Go to contents

[オピニオン]将軍の墓

Posted February. 27, 2004 23:05,   

背山臨水(後ろに山を控え前面に江を望む、風水学上の優れた墓場)の墓地とされる、ソウル銅雀洞(トンジャクトン)所在の国立墓地は、43万2500坪の広い敷地の上に、5万4455柱の愛国先烈が眠る、国の聖域である。この墓地の将兵墓域は、将軍墓域(355柱)、将校墓域(4487柱)、兵士墓域(4万6559柱)、軍属墓域(1952柱)などに分かれている。国立墓地には、このほかにも国家元帥の墓所、臨時政府要人の墓域、愛国志士墓域、国家有巧者墓域、警察墓域などが造成されている。

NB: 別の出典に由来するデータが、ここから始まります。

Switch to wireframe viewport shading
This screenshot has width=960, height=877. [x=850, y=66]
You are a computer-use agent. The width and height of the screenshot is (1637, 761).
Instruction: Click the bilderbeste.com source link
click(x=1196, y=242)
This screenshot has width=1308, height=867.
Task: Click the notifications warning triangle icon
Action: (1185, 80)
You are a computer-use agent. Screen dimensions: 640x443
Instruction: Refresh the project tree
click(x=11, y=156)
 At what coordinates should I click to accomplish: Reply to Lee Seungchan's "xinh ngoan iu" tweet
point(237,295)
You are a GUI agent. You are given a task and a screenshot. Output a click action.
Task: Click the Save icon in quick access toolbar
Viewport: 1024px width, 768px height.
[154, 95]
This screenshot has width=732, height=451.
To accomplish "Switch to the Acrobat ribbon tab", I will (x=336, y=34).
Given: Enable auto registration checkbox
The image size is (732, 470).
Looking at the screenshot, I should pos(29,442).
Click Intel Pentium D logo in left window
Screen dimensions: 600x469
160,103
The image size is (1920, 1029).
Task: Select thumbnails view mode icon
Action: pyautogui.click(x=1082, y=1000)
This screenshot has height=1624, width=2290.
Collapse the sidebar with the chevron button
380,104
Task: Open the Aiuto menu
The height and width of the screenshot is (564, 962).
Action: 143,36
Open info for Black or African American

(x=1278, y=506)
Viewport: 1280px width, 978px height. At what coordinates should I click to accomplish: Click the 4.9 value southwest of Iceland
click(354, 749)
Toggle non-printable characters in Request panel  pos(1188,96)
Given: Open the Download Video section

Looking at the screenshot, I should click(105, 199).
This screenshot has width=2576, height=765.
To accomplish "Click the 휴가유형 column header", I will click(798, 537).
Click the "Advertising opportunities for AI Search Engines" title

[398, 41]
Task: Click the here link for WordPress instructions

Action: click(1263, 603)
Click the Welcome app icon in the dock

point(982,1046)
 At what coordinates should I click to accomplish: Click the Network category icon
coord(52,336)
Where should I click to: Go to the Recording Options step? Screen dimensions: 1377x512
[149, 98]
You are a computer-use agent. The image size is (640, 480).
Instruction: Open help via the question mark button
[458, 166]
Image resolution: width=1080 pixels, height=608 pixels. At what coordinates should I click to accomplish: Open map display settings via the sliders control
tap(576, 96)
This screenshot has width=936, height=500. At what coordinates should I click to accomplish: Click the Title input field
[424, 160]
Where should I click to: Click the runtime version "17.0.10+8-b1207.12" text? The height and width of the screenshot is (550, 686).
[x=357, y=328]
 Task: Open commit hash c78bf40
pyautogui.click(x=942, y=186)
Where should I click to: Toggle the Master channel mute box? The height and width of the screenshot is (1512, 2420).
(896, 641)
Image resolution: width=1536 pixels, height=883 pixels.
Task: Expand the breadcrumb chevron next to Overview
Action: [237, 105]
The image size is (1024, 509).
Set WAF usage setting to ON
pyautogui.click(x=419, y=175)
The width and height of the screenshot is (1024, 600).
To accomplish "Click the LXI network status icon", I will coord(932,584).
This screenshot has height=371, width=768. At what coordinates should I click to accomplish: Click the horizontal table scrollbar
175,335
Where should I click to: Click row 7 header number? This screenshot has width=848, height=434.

◆死して国立墓地に葬られる栄光を享受できる対象は、有功軍人および殉職警察官、国葬または国民葬で葬儀が行われた人物など、極めて限られている。先日、南極の世宗(セジョン)基地で亡くなったチョン・ジェギュ隊員を、ここに安葬すべきとの主張が持ち上がったが、結局実現しなかった。米国のアーリントン国立墓地や、中国の八宝山革命共墓には、参戦勇士の外に政治、社会、科学、芸術など、様々な分野で国家に貢献した人々が葬られている。これに比べると、わが国の安葬基準は厳しすぎるのでは、との批判もある。

◆先日、国防部が立法予告した国立墓地令の改定案が波紋を呼んだ。これまで便法的に行われてきた将軍墓域のお墓作りを合法化するとの内容が、ネット利用者たちの激しい反発を買ったことを受けて、高健(コ・ゴン)首相は昨日、国立墓地令の改正作業の中断を指示した。これまでにも、大佐級以下の軍人は火葬された後1坪の墓域に葬られているのに比べ、将軍は8坪の墓域に埋葬されているのが、時代に逆行する差別であるとの批判が多かった。そんな折、国防部がこの度「便法を正当化」しようとして叱咤されたのだから、国民の気持ちをあまりにも知らなすぎたようだ。

◆国立墓地には、1950年の韓国戦争当時、戦死したものの遺体すら見つからなかった10万4000あまりの勇士が位牌奉安館に奉られており、地下の納骨堂には、およそ6200柱もの無名勇士の遺骨が安置されている。この、大勢の護国英霊が眠る位牌奉安館の面積は210坪、納骨堂はわずか45坪に過ぎない。しかしながら、国立墓地を訪れる参拝客は、広々として封墳まで造られた将軍墓域よりも、この位牌奉安館と納骨堂で、より強い愛国先烈の体臭を感じることだろう。墓地の面積や封墳の有無が、死者の威厳を高めるものではないはずだ。